Ravens Can Make Plans for the Future, in Some Ways Surpassing Apes

Ravens, crows and their relatives are incredibly smart. They have complex social lives; can remember human faces for a long time; understand cause and effect; and intuit the properties of water displacement as well as human children.
New research suggests that they can also plan for the future as well as great apes, an ability once thought to be uniquely human. Quoth the raven: Nevermore.
In a study published in the journal Science, researchers Can Kabadayi and Mathias Osvath from Sweden's Lund University gave ravens a battery of tests that have also been administered to great apes to prove that they have long-term planning abilities. In one of the tasks, the birds were given a tool that could be used to open a puzzle box that had a food reward within. The box was taken away for an hour and then returned, but with several "distractor" tools. Most of the ravens chose the correct tool to open the box, which was again taken away and returned 15 minutes later. Nearly 90 perecnt were able to open it, having snagged the right tool. A similarly high success rate, at around 80 percent, was seen in another task where ravens used a token to later barter with a human researcher for a reward.
The ravens were as good with tools as apes, and in some ways better at bartering, outperforming orangutans, bonobos and chimpanzees, according to the study.
In 2006, researchers showed that ravens could plan ahead—to hide food in a specific area the night prior, and access it the next morning for breakfast. But there has been debate about whether those findings showed the animals could indeed plan ahead; Other animals that aren't thought to be able to plan for the future, like squirrels, also cache food. The strength of this study is that it involved activities, such as tool use and bartering, which don't take place in the wild, Osvath says.
The evolutionary paths of primates and the crow family (which includes ravens, crows and jays and is known as Corvidae) diverged about 320 million years ago. This suggests to the researchers that corvids developed their cognitive abilities independently from primates. Thus, the study of ravens, crows and their ilk offers a fascinating opportunity to better understand the nature and evolution of cognition, planning and perhaps even consciousness, Osvath adds.

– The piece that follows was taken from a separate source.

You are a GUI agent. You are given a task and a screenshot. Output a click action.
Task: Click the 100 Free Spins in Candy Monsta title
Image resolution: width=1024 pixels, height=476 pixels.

As we spoke, I heard the sound of an assertive bird in the background. Is that a raven? I ask. "Yes, it's a raven," Osvath says, noting that he is standing outside. "She was released three years ago, but she hasn't left." In the course of raising the birds for research, the scientists sometimes release young that are raised by ravens. But some of them decide to stick around and sneak bits of food from humans.
Osvath says that above all, ravens are playful, and in interacting with them, one gets a sense of each individual's different personality and intelligence. Ravens, crows and other corvids have been companions to humans since the beginning of human history, and many legends tell of their special abilities. One of these is their ability to see ahead. This study suggests there may be some scientific basis to the idea.
"This is new, very exciting evidence which we didn't have before," Markus Boeckle at the University of Cambridge, who wasn't involved in the study, tells New Scientist. "[It's evidence] that general intelligence has also developed in birds. This is very important for understanding how intelligence evolves."